As Pennsylvanians have gathered at town halls to discuss the heroin-painkiller addiction crisis, there have been many stories, often from parents, telling of their loved one finally becoming willing to receive help, then finding out no treatment bed was available. Some were told it would take weeks for an opening. With that, the addict would return to heroin, and a potentially lifesaving opportunity would be lost.
Hopefully, that won’t happen so often beginning in early October, after the opening of 25 “Centers of Excellence” across the state. The purpose of the centers is to immediately connect people, especially overdose survivors, to treatment. On Jan. 1, 20 more of the centers will open.
The centers also will have staff trained in the use of medications such as buprenorphine and naltrexone to treat opioid addiction. This will expand the availability of so-called “medication assisted treatment,” now seen as necessary for some addicts to overcome craving and temptation and stay clean long term.
The centers are expected to fill a critical need now that many Pennsylvania police departments are carrying naloxone, which can reverse an overdose caused by an opioid, which include heroin and prescription painkillers. Since late 2014, police have saved about 1,400 overdose victims, according to state officials.
But that often leads to another problem. Sometimes there is no treatment opening. Sometimes the addict is simply given a phone number and chooses not to call. As a result, overdose survivors commonly go back to using. That has led to frustration among police, who commonly tell of saving the same person multiple times.
The state hopes the centers will help about 11,000 during their first year.
In conjunction with opening the centers, the state has been working with hospital emergency departments so they are aware of the centers and have procedures for directly referring overdose victims, according to Gary Tennis, the state’s secretary of drug and alcohol programs. Tennis attended a PennLive edit board meeting Friday. The centers will then connect the addict with treatment. While the centers won’t necessarily provide inpatient treatment, its staff, with their knowledge of available resources and ability to navigate the system, will make it more likely the addict can immediately begin treatment. And in the event no program is immediately available, a staffer will stay in touch with addict, even with the addict likely to resume using, to get them into treatment when it becomes available, Tennis said.

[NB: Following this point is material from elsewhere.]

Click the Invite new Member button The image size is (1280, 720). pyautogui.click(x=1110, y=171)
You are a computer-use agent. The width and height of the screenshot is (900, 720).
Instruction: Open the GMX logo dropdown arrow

The centers are intended for people covered by Medicaid, the health insurance program for people with lower incomes which Pennsylvania recently expanded to cover hundreds of thousands more people. Since addicts typically lose their employment and exhaust their financially resources, it’s likely many are eligible for Medicaid, although they might not know it.
During a recent meeting with the PennLive/Patriot-News editorial board, Tennis was asked what would happen to an addict referred to the center who wasn’t signed up for Medicaid. He said the addict would receive help in signing up, although it can take several weeks for the coverage to take effect. Meanwhile, individual counties typically have a pot of state money that can be used to pay for the treatment until the Medicaid kicks in.
While the centers are aimed at people covered by Medicaid, Tennis said that anyone referred to one would be given help.
The role of the centers involve more than just getting people started on treatment. They will do things including connecting them with treatment for mental health issues, which are often present in addicts, and providing long term support to help addicts stay involved with treatment and remain clean.
The centers are among the tactics, some underway and some which will require legislation, aimed at the overdose crisis that killed about 3,500 people in Pennsylvania in 2015, up by about 1,000 from the previous year. Tennis predicts the 2016 toll will be higher.
Asked about the overall availability of treatment and funds to pay for it, Tennis said “I think we’re short on everything right now.”
Tennis also said, “We are trying to expand our system as fast as we can. We can’t grow it fast enough.”
Still, the state, which has about 700 licensed treatment providers, has received applications for 86 more this year, after averaging about ten per year before the opioid crisis, Tennis said.
Meanwhile, Tennis said the 45 centers will move the state closer to the goal of “warm hand offs” – where everyone brought to an ER for an overdose can be immediately sent into treatment. Otherwise, they will return to a path that will likely lead to jail or death. “It’s a life and death situation for these people when we get them after an overdose,” he said.